Record extracts:
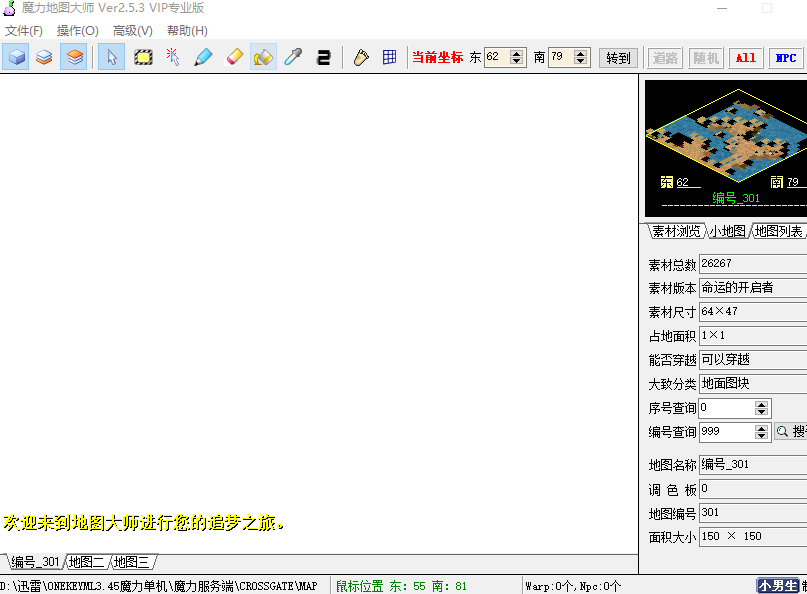Viewport: 807px width, 594px height.
Task: Select the pencil drawing tool
Action: 203,57
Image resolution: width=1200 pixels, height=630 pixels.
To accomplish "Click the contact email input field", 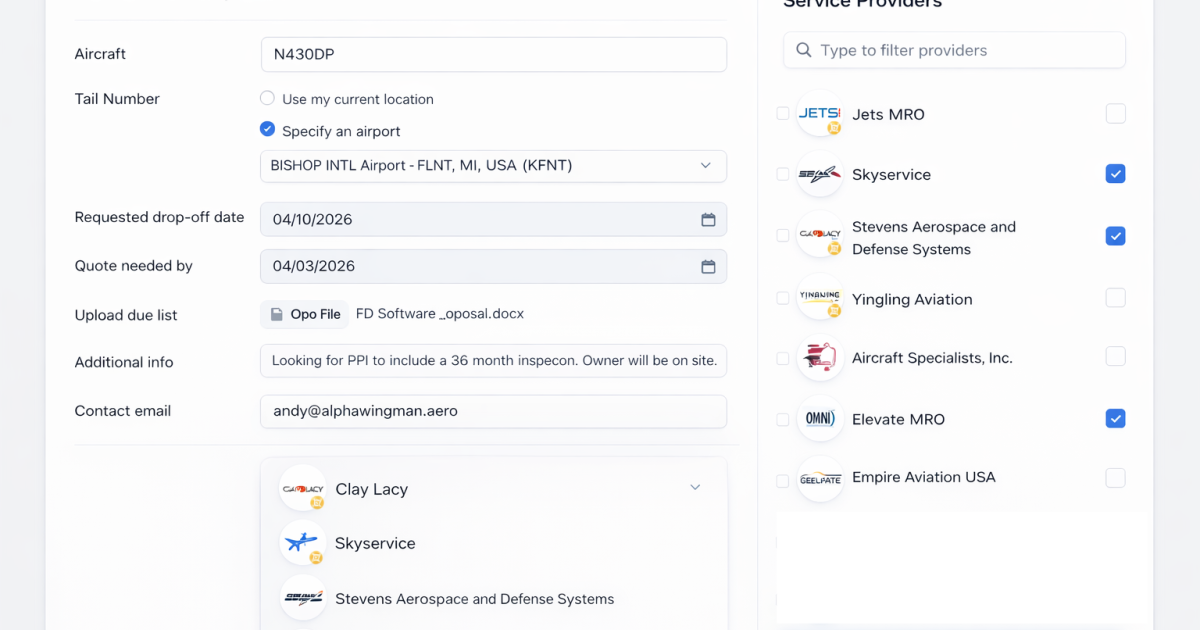I will pos(493,411).

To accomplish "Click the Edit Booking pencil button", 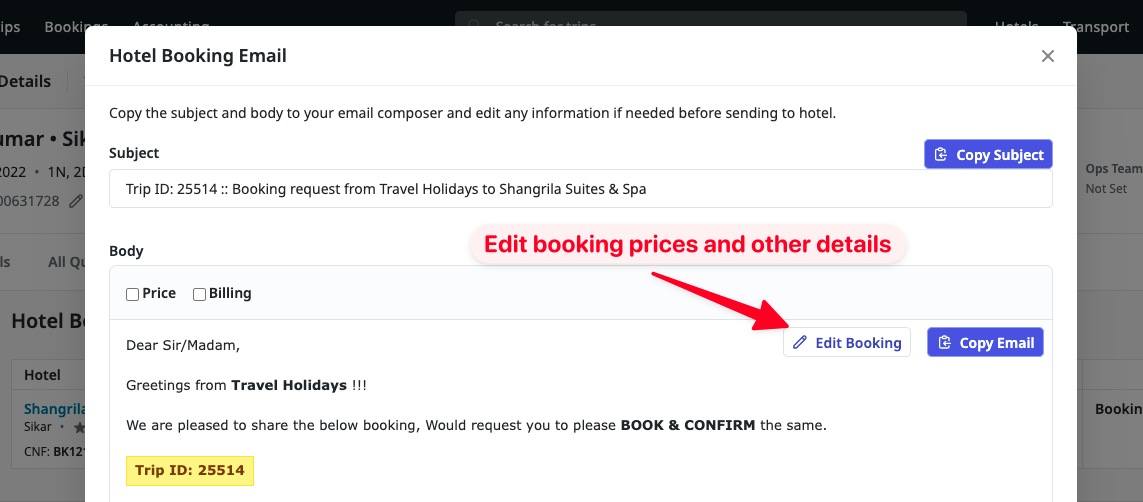I will (847, 343).
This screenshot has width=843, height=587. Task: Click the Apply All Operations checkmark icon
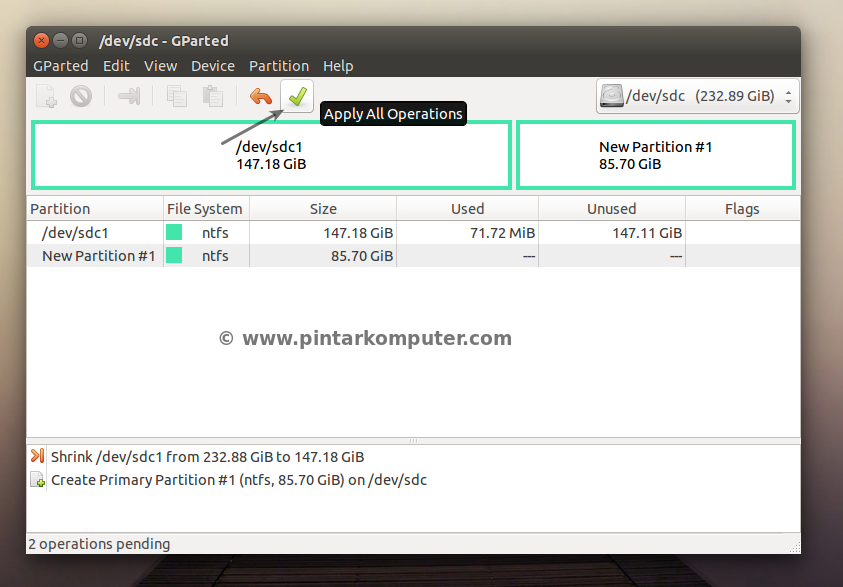click(297, 96)
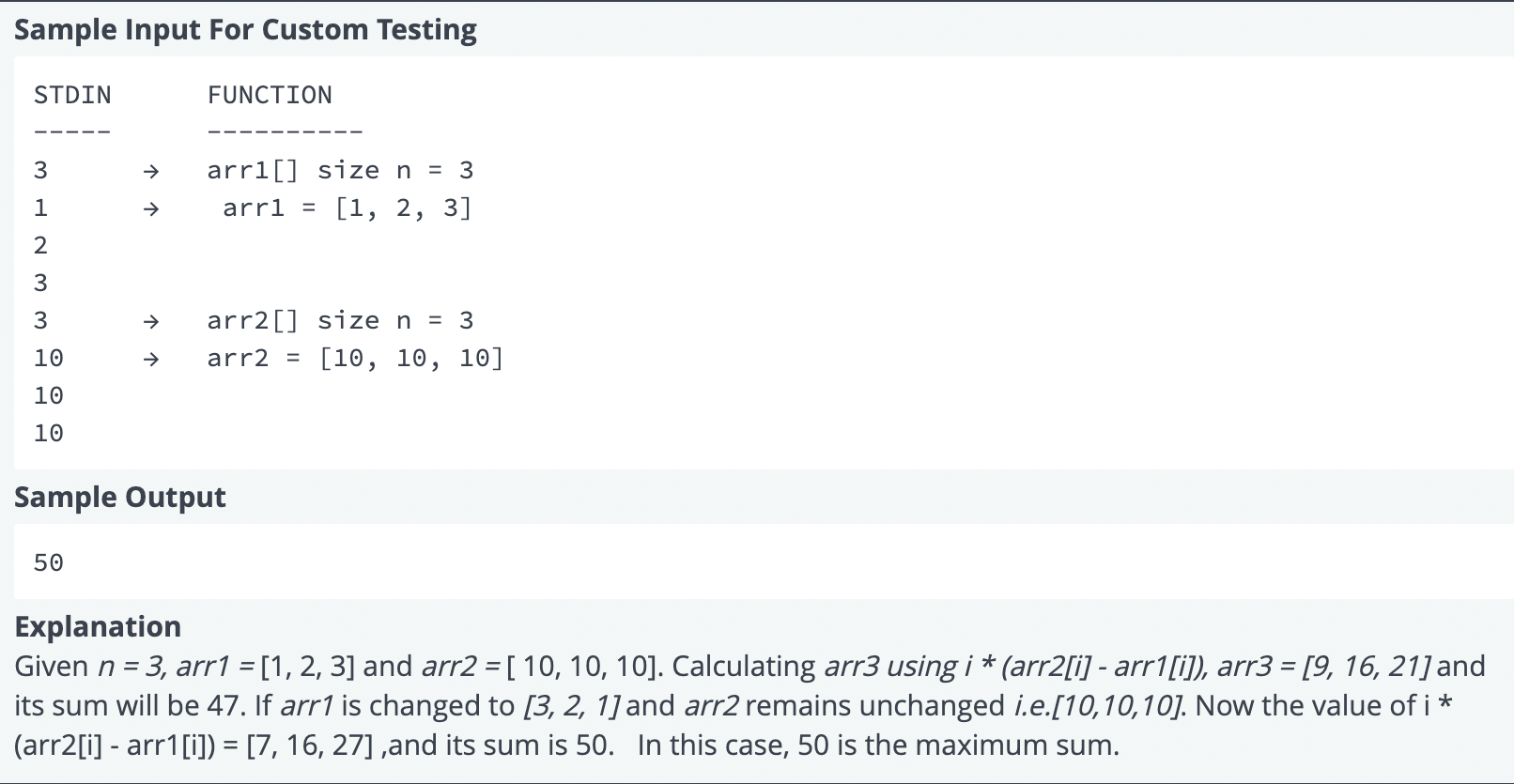Click the STDIN value 2
This screenshot has height=784, width=1514.
[x=40, y=245]
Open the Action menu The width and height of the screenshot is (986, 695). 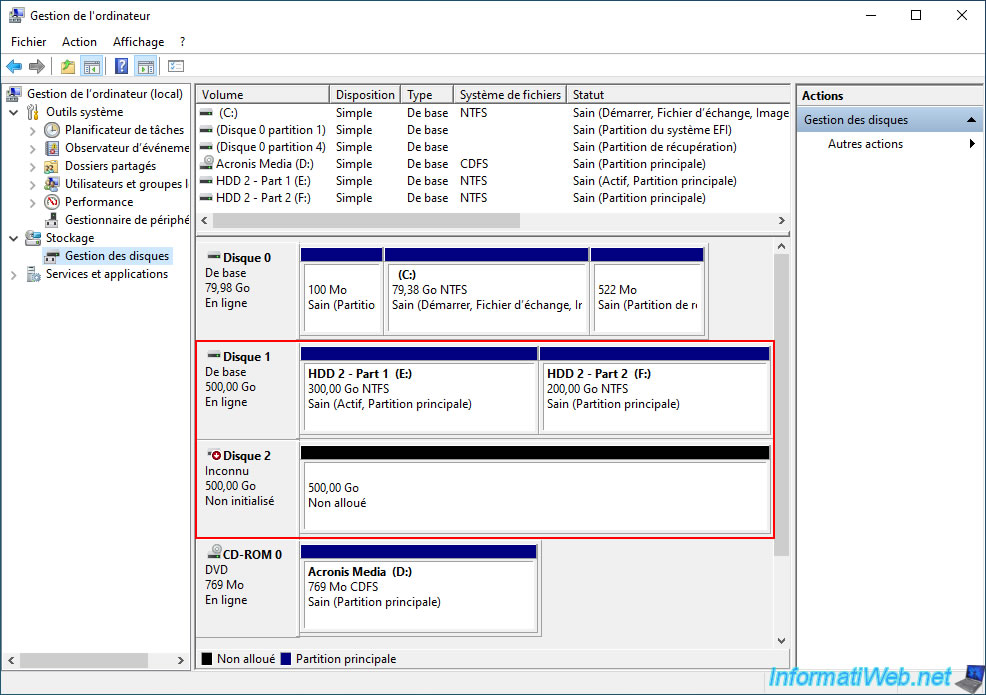click(79, 42)
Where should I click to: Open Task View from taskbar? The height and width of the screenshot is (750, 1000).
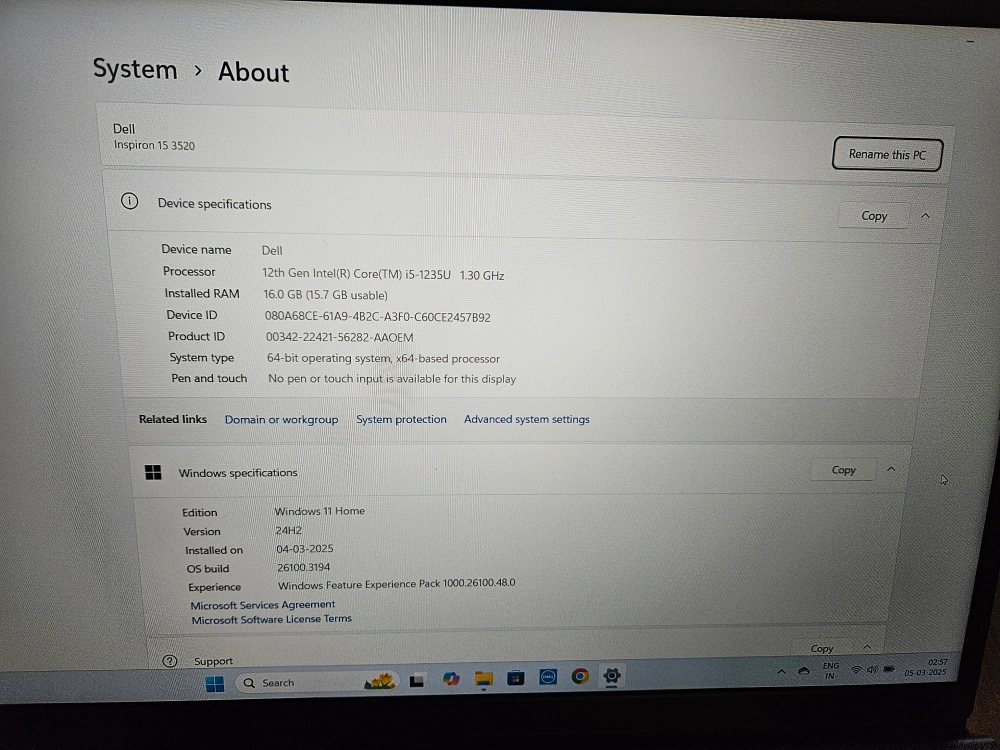417,680
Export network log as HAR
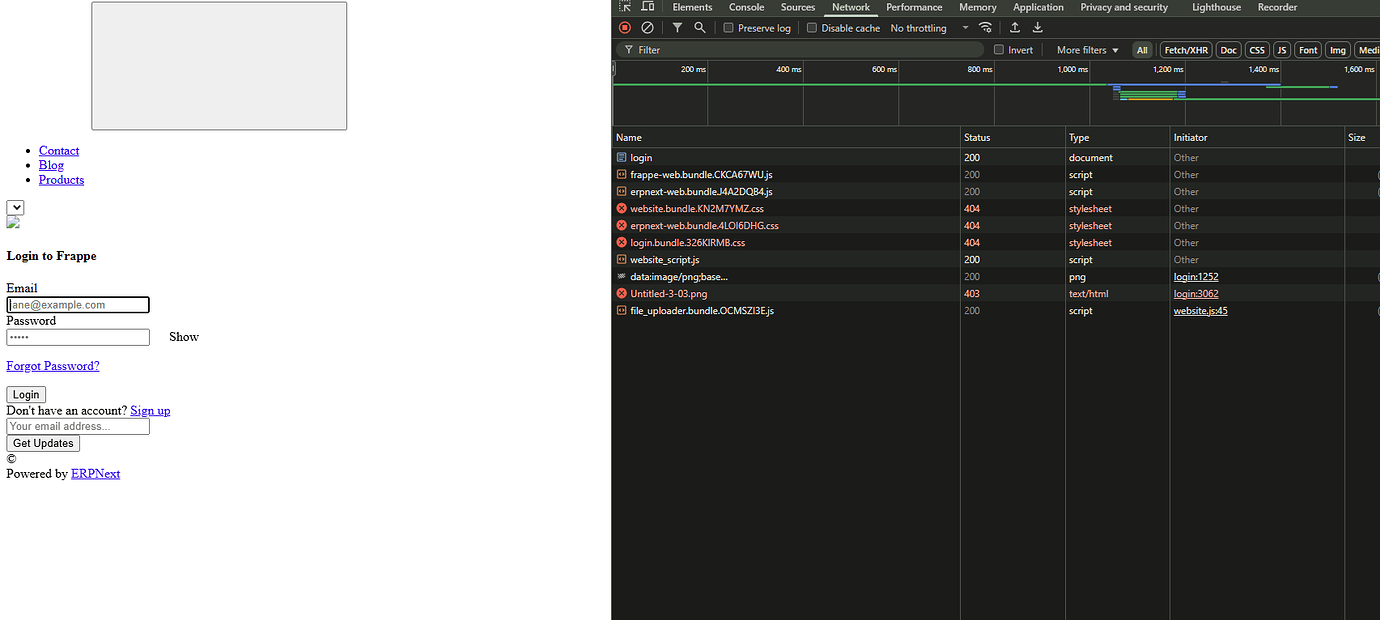Image resolution: width=1380 pixels, height=620 pixels. (x=1037, y=27)
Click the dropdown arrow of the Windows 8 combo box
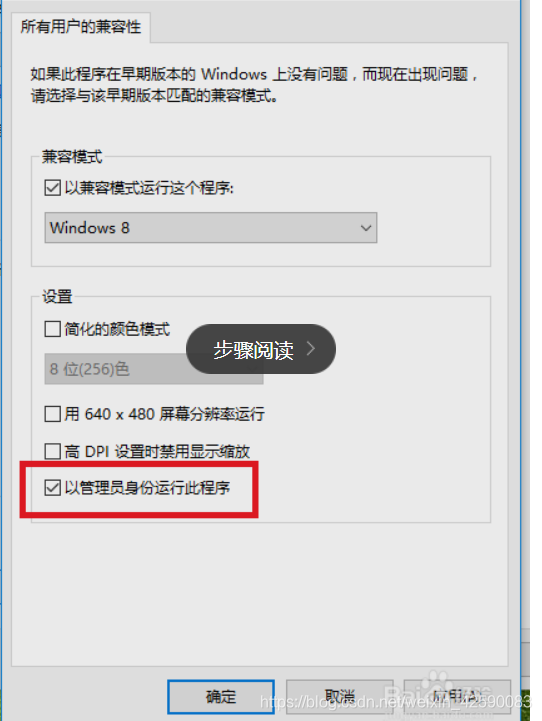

Exercise prompt: In the answer, the lines from the one containing "Export network log as HAR" to the end of the records above must be written out exactly, both ends included; the pictures must not appear.

Result of this task:
Export network log as HAR
Image resolution: width=1380 pixels, height=620 pixels. (x=1037, y=27)
Click the dropdown arrow of the Windows 8 combo box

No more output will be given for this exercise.